No romance de terror ‘Frankenstein’, da britânica Mary Shelley, o estudante de ciências naturais Victor Frankenstein “constrói” uma criatura humanoide com restos de cadáveres. Guardadas as devidas proporções, às vezes, também brincamos de doutor Frankenstein, “construindo” pessoas que não existem, a partir de alguma referência de carne e osso.
Acontece mais ou menos assim: a gente conhece alguém, se interessa pela embalagem e por algumas informações que constam no rótulo. E, a partir daí, em vez de ler nas letras pequenas os ingredientes que compõem o produto e tentar saber se não tem nada ali que faça mal à saúde, criamos o personagem com base em referências de “pessoa ideal” e somamos nossas mais seletas expectativas românticas. E está feita a merda.
Obviamente, qualquer começo de relacionamento que se preze é pura sedução. Queremos parecer interessantes, inteligentes e cheios de bom senso, além de darmos aquela disfarçada nas imperfeiçõezinhas. Nada condenável: a prática de parecer melhor do que se é para atrair o parceiro faz parte da dança do acasalamento em muitas espécies na natureza. Quando o namoro segue, porém, o tempo funciona como uma grande lente da verdade, que vai mostrando quem é quem, independentemente da pose. E é nesse momento, quando as cartas estão na mesa, que temos a oportunidade de enxergar a real sobre quem está ali.
No entanto, neste ponto o relacionamento, está tão legal aquilo de namorar. Além disso, ter alguém ao lado traz uma sensação aconchegante e fazemos vistas grossas para os defeitos e delitos do outro. E a mente criativa começa a trabalhar arduamente: vamos etiquetando o eleito com qualidades que constam exclusivamente em nossa lista de namorado ideal e que não necessariamente são traços daquela personalidade desavisada.
O próximo capítulo desta novela é previsível: a decepção. Parece piada, mas conseguimos a proeza de nos frustrarmos com algo que nunca existiu. “Ele era tão carinhoso” (nunca foi); “gostava de viajar” (só ia porque não tinha como se esquivar); “curtia cinema” (curtia mesmo o futebol); “trabalhador” (era nada, sempre foi encostado); “prezava a família” (visitava a mãe uma vez por ano); “era responsável com dinheiro” (gostava de ostentar comprando o que não cabia no orçamento) e assim por diante. E o que sempre foi daquele jeito ganha status de “mudou para pior”.
CILADA
Alguns sofrimentos vêm sem aviso prévio e sem chances de serem evitados, mas outros escolhemos a dedo. São ciladas que já chegam com placa de “roubada”, só que fechamos os olhos e nos jogamos.
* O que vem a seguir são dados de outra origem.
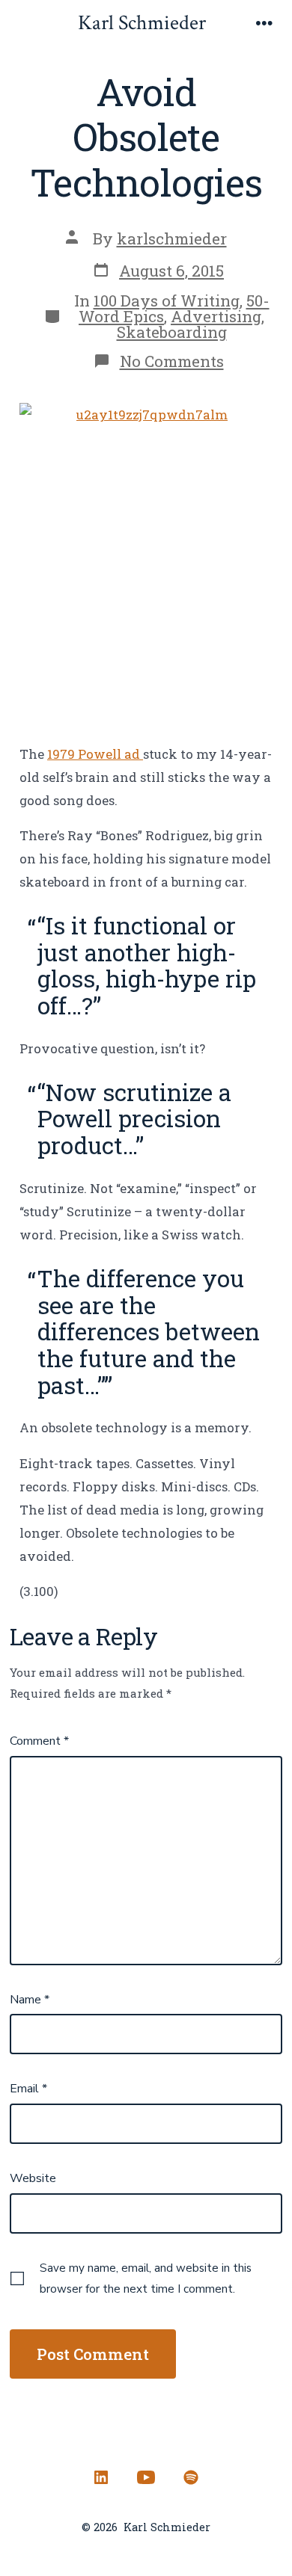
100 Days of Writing (167, 300)
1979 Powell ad (95, 753)
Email (28, 2088)
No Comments (172, 361)
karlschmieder (172, 238)
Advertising (216, 316)
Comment (39, 1741)
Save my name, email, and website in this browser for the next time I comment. (146, 2278)
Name (29, 1999)
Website (33, 2178)
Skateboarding (172, 331)
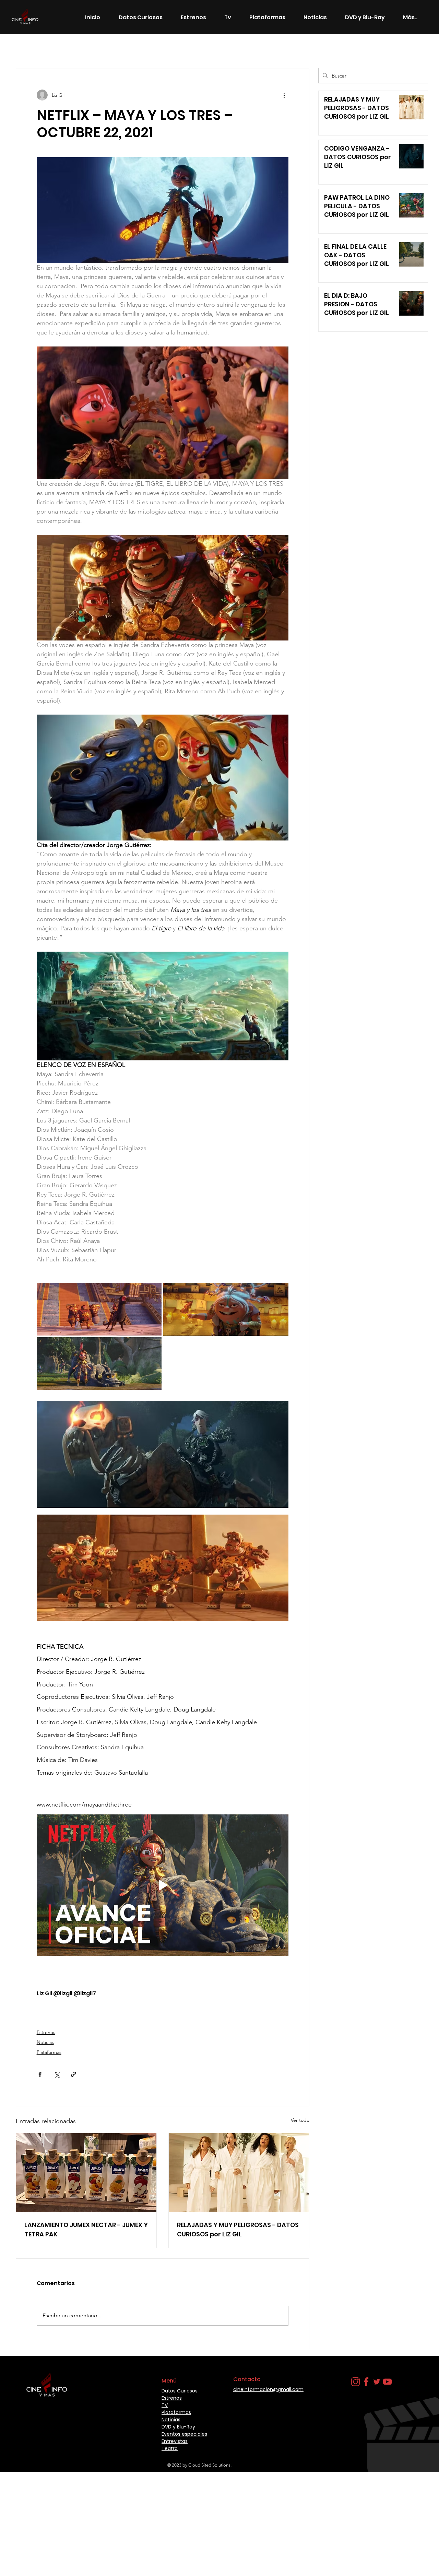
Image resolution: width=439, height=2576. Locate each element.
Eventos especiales (184, 2434)
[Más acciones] (284, 95)
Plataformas (49, 2052)
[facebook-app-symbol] (366, 2381)
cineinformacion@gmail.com (268, 2389)
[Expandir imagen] (99, 1309)
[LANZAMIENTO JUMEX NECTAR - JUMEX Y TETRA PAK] (86, 2172)
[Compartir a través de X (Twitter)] (57, 2074)
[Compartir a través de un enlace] (73, 2074)
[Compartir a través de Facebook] (40, 2074)
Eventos (242, 48)
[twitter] (376, 2381)
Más (269, 48)
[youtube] (387, 2381)
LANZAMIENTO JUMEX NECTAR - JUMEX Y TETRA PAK (86, 2229)
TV (165, 2405)
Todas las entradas (37, 48)
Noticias (113, 48)
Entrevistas (175, 2441)
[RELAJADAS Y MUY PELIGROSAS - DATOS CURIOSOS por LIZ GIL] (239, 2172)
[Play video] (162, 1885)
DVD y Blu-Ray (178, 2426)
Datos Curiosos (154, 48)
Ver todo (300, 2120)
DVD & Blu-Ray (202, 48)
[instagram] (355, 2381)
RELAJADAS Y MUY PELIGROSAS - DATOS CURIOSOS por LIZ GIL (238, 2229)
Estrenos (81, 48)
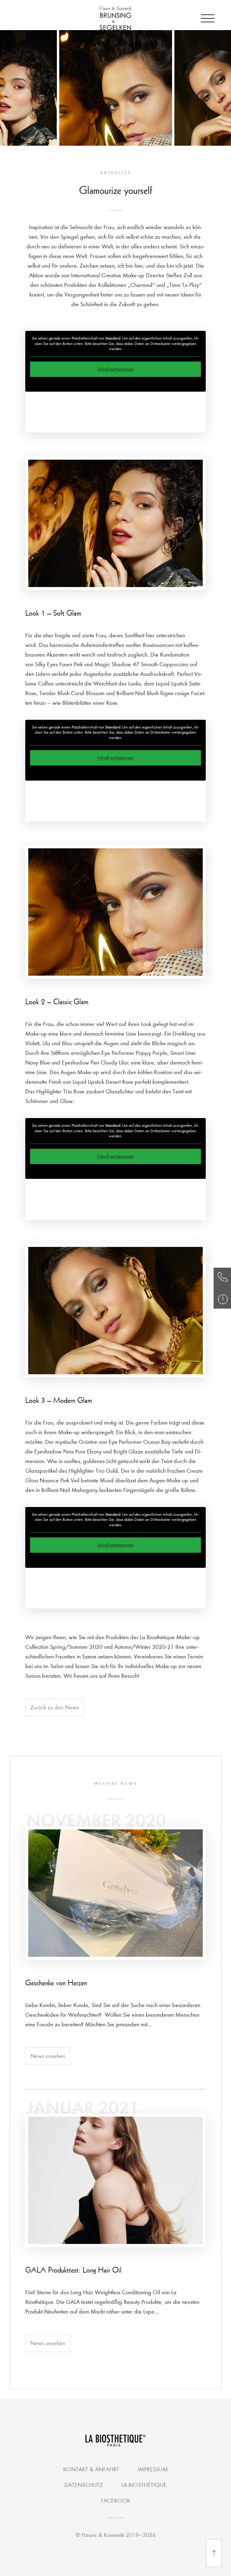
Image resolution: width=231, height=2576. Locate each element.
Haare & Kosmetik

E não adianta dizer que se apaixonou, não teve culpa.
Quando alguma amiga conhece o sapo e, ciente de todas as características do sapo, bate no peito e diz que ama o sapo, tem meu respeito. Ela sabe que o sujeito vai deixar a toalha molhada em cima da cama, vai esquecer todas as datas comemorativas, não vai reparar se ela cortou o cabelo e vai reparar – muito – nas bundas das transeuntes. E tudo bem: ele é assim e assim será amado. Agora, pegar o mesmo sapo e tentar enfeitá-lo de príncipe? Meio caminho andado para esse relacionamento ir para o brejo.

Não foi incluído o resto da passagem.